Container insertion and removal
Andrei Alexandrescu
SeeWebsiteForEmail at erdani.org
Mon Mar 8 11:23:22 PST 2010
Steven Schveighoffer wrote:
> On Mon, 08 Mar 2010 13:21:14 -0500, Andrei Alexandrescu
> <SeeWebsiteForEmail at erdani.org> wrote:
>
>> Steven Schveighoffer wrote:
>>> Hm... this seems to be a different problem than I originally was
>>> thinking about. So in essence, you want a set of "safe" functions
>>> that will not adversely affect a range you are using to iterate with?
>>
>> That's the idea. Any documentation of STL containers specifies whether
>> iterators are invalidated or not by a primitive. The plan is to simply
>> define a nomenclature (i.e. "softXxx") for primitives that don't
>> invalidate iterators. That moves the documentation into the name of
>> the function.
>
> What I meant was, your example only focuses on the iterator being
> advanced in the loop. Another iterator might be invalidated that is not
> used in the remove function. Was that the intent?

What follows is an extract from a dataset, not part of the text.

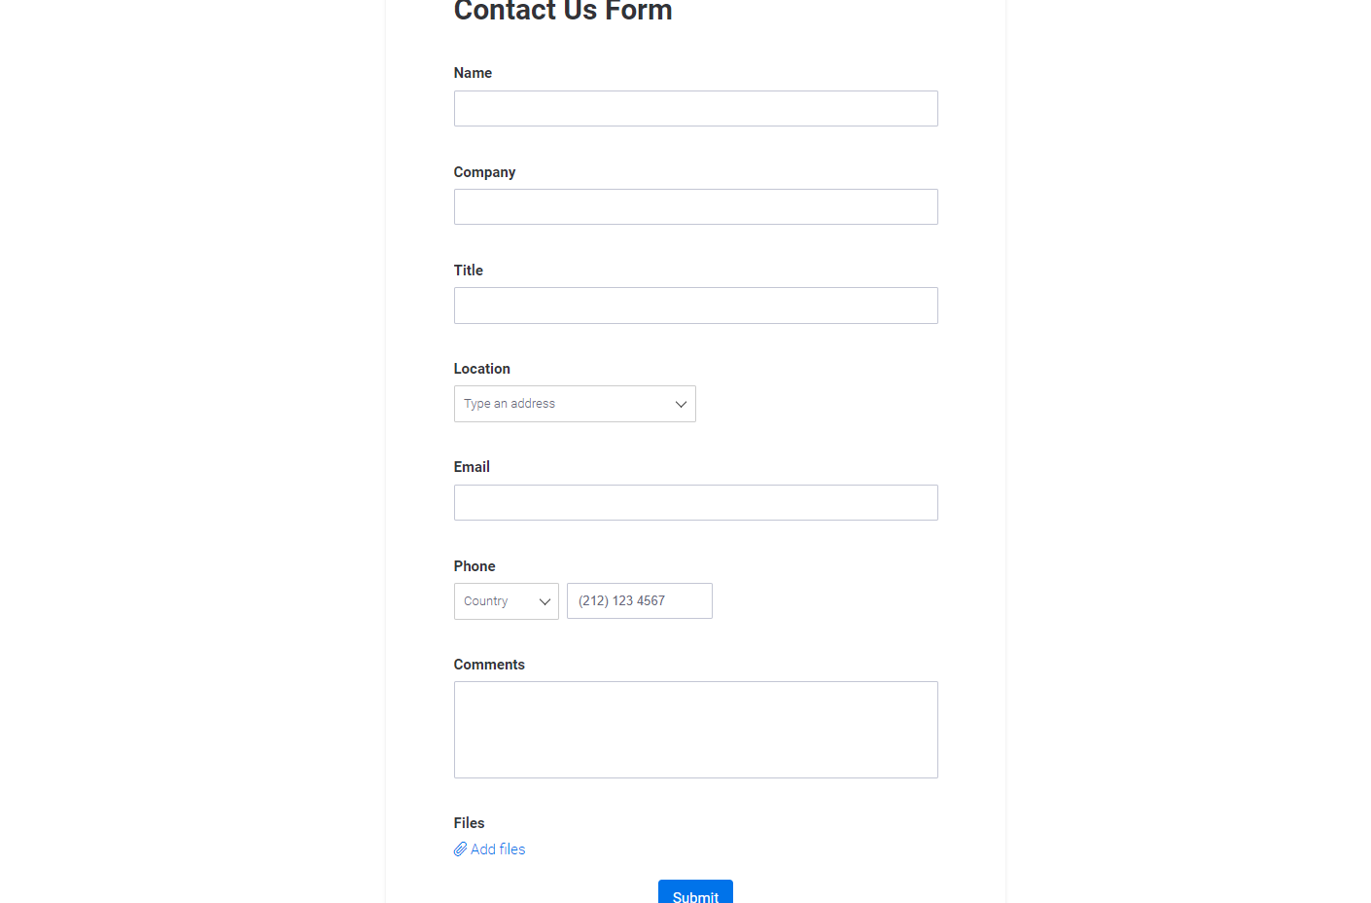Screen dimensions: 1371x903
Task: Click inside the Company input field
Action: 695,206
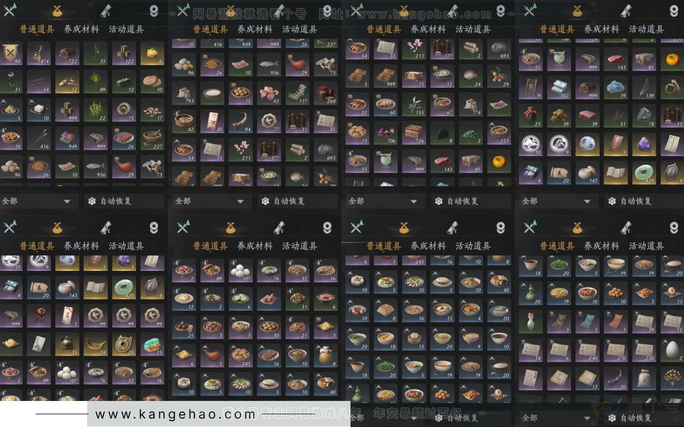
Task: Select the banner item with count 90
Action: (x=11, y=53)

The examples were given just to illustrate common cases when
invalidation is relevant. As I mentioned, interesting cases occur when
long-distance effects occur. The Observer pattern is a perfect example.

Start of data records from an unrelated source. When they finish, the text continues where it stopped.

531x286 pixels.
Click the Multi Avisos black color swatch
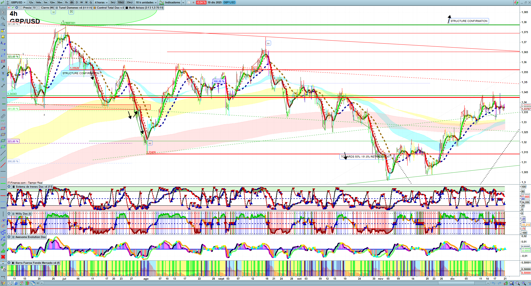pyautogui.click(x=127, y=8)
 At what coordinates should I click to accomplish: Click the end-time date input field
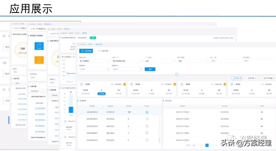125,69

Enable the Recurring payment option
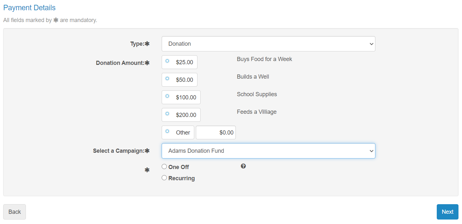(164, 178)
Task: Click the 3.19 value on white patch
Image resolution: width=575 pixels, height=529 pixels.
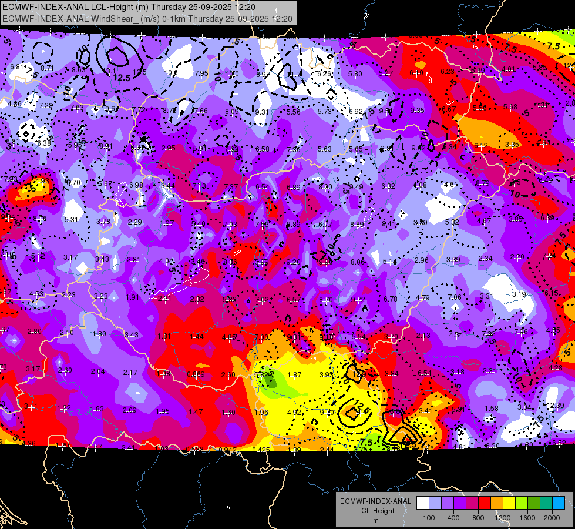Action: [519, 294]

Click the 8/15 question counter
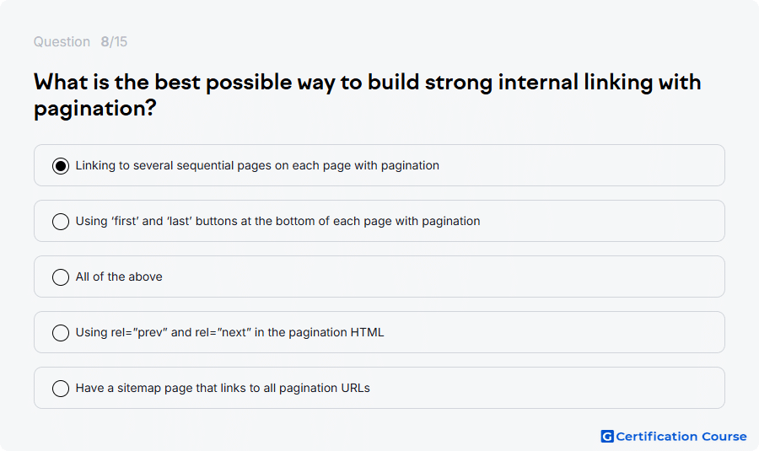(x=114, y=41)
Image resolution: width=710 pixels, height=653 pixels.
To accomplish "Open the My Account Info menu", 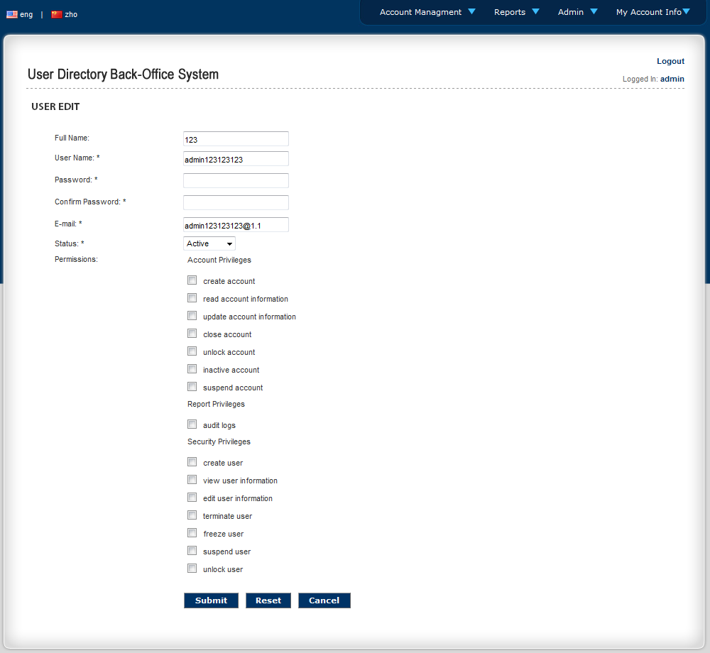I will coord(648,12).
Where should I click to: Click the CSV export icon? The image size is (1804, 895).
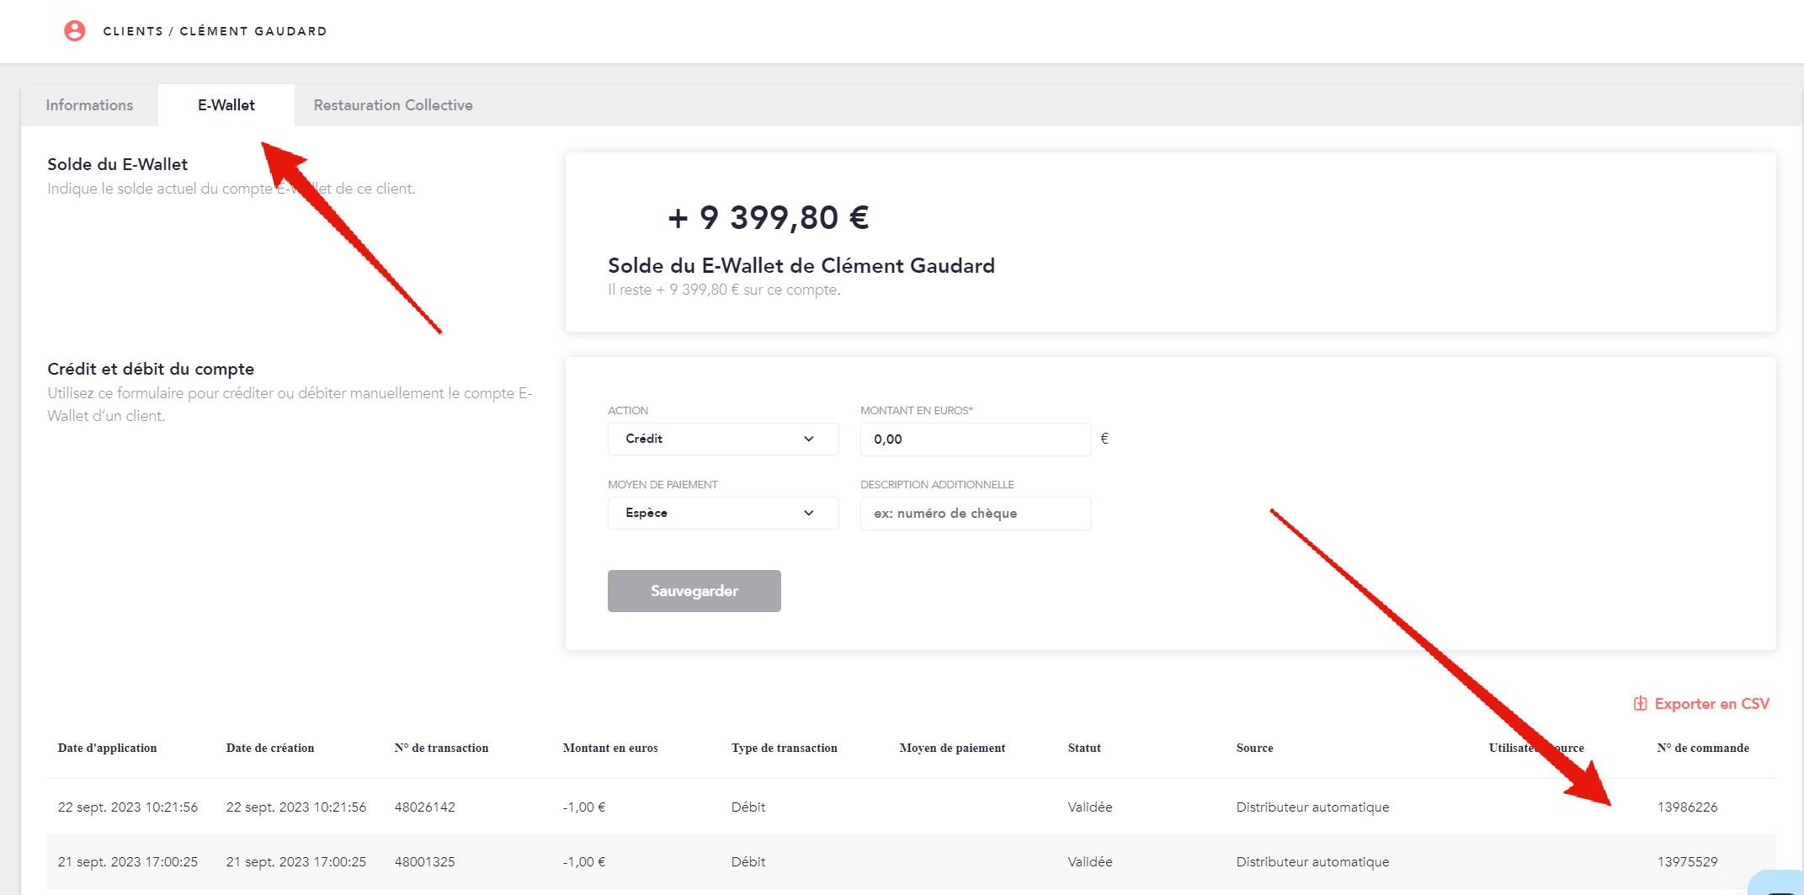point(1640,704)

>>> BTW, I solved this problem (removing while iterating) in a much
>>> better/simpler way in dcollections.
>>
>> Do tell!
>
> I created a method purge, which is used as an opApply in a foreach loop
> like so:
>
> foreach(ref erase, v; &container.purge)
> {
> erase = should_delete_this_guy;
> }
Very nifty indeed!
> One nifty thing about this, purging an entire collection is an O(n) up
> to O(nlgn) operation, whereas purging a vector as you wrote is an O(n*n)
> operation.
Good point. The loop with erase is good if you have to occasionally
erase some element; for bulk conditional erasures the canonical STL
approach is to use remove() followed by erase():
http://en.wikibooks.org/wiki/More_C%2B%2B_Idioms/Erase-Remove
> I found that one of the biggest reasons I liked about STL's containers
> over others that I've used is the ability to remove elements from the
> container while iterating. Java allows this also, but no foreach, and
> it doesn't make optimizations, since the iterator is in charge of
> removal, not the container itself.
Yah, the tail that removes the dog. That's one of the reasons I think
Java's containers are missing more points than one. In fact the more I
think of Java containers, the more reasons I find to dislike them. To me
they're more of a point of negative potential in the design space that
needs to be carefully navigated away from.